Not necessarily... It's only a guideline, and one that easily gets confusing. So it's not a good guideline to try to make sense of.

We need to determine what "basicity" means. You did not specify either Lewis or Bronsted basicity, which both make a difference.

Take #"I"^(-)# and #"Cl"^(-)#, for example...


Bronsted basicity generally depends on the ability to polarize a proton's bond with another atom, weakening the bond and promoting the Bronsted base's acceptance of that proton.

When you place #"I"^(-)# and #"Cl"^(-)# in water... #"Cl"^(-)# is the stronger Bronsted base, because:

  1. It is smaller, making its electron density, well, denser, making it less polarizable by another species. Thus, it is a harder base.
  2. It is more electronegative, making it more polarizing towards the proton on water than #"I"^(-)# is on water.

That allows a stronger hydrogen-bonding interaction than #"I"^(-)# would have with water, which in this case makes it a stronger Bronsted base (a stronger proton acceptor).

(Indeed, we say that #"HI"# is the stronger acid, and so its conjugate base is generally stated to be a weak base.)

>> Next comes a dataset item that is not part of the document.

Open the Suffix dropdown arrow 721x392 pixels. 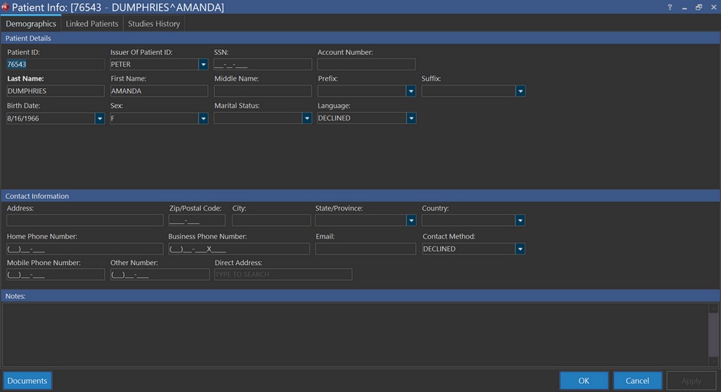[x=520, y=92]
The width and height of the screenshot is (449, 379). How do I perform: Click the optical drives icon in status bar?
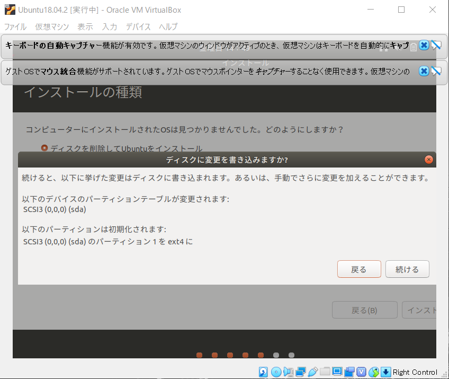coord(276,372)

Lewis basicity may depend on the following factors:

  • electronegativity
  • solvent effects (hydrogen-bonding, for example)
  • strength of the conjugate acid's #"H"-"A"# bond(s), and the trade-off you get upon trying to make that bond.
  • and probably other stuff.

In terms of Lewis basicity, since #"I"^(-)# is less electronegative, its valence electrons are held less tightly to the nucleus (it's a softer base).

That increases its effectiveness as a Lewis base., pg. 16

However, #"I"^(-)# is larger than #"Cl"^(-)#, so the bonds it makes are naturally weaker, which is not a great tradeoff for donating its electrons, lowering its Lewis basicity.

It's unclear how this all balances out without more context. So, keep in mind... context is extremely important, and defining your words is as well.